I am planning a trip to see family at Tybee Island soon.  He has a nice boat but he is new to the fishing thing down THERE.  How do you catch Reds, Trout, or anything in February?


----------



## Bush Hawg (Feb 2, 2008)

Inshore you'll probably have a better shot at Stripers in the Sav or Ogeechee river. Not alot of good reports coming in yet on the stripers in the Sav river but I look for it to pick up pretty soon. Sheep head bite will be on if you can figure out when to set the hook, you're going to work for your trout and reds inshore, need to find some deep holes and on nice sunny warm days you'll find some reds in the mud flats.
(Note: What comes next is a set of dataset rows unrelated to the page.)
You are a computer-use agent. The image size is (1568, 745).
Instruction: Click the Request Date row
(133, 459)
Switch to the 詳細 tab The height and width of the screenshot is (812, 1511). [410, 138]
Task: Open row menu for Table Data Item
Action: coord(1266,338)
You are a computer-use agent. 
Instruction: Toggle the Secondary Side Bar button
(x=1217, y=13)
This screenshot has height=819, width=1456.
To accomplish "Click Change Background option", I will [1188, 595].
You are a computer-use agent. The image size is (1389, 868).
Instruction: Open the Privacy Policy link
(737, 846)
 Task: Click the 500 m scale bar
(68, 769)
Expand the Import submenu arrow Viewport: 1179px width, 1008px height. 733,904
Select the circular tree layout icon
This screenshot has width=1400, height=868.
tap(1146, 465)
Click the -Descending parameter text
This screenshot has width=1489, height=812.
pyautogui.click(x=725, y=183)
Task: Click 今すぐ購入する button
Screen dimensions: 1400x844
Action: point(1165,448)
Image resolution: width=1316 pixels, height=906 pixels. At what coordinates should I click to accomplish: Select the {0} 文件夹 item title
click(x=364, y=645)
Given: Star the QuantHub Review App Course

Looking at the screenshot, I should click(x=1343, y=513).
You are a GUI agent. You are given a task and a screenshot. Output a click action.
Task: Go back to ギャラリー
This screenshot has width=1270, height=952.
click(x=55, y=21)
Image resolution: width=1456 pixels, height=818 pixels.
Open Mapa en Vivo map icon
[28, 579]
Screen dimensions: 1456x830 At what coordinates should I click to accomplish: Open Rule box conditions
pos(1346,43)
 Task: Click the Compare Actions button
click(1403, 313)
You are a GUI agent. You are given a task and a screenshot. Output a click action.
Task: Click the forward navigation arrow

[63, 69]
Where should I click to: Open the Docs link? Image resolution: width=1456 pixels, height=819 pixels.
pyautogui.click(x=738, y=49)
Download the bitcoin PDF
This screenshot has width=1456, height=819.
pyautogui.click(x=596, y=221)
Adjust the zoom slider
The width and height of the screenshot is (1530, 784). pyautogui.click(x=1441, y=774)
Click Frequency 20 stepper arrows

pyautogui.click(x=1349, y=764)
Near shore black sea bass, Sheap head and a nice over sized red here and there


----------



## backroads_n_GA (Feb 2, 2008)

Has anyone ever posted GPS Coordinates where there may be some good fishing?  I know most people keep it a secret....for good reason.


----------



## jamessig (Feb 2, 2008)

You might find some info here:
http://www.coastaloutdoors.com/ibf/

Going through reports from a year ago might be helpful also. I doubt anyone is going to post their favorite spots coodinates.


----------



## hogman2 (Feb 2, 2008)

*Feb. Fishing*

I was part owner in a camp on Chimney Creek. To be honest the fishing is not very good in Feb.  Try the mouth of Chimney Creek, there is an oyster bar just upstream of the mouth and the first dock usually holds fish.  Just downstream of the mouth is another oyster bar with a sandbar beside that holds flounder.  Just off the end of the mouth is a deep hole, 40-60ft, if the fish are holding deep.  On the incoming tide, bunker will school in the mouth of the creek and attract larger fish.  On the outgoing tide go up in the Creek and fish the marsh drains.  You can sometimes catch some large ones trolling the Creek at full tide.  Hope this helps.


----------



## backroads_n_GA (Feb 3, 2008)

Thanks Hogman


----------



## dapper dan (Feb 4, 2008)

I used to be stationed at Tybee. Just keep in mind that there is an 8ft tide range down there, and don't venture to close to Tybee inlet. There is some good shark fishing out of Wassaw sound just out from Bull river. But again keep track of where you are, you can't run aid to aid you need some local knowledge, alot of shoals in the area.


----------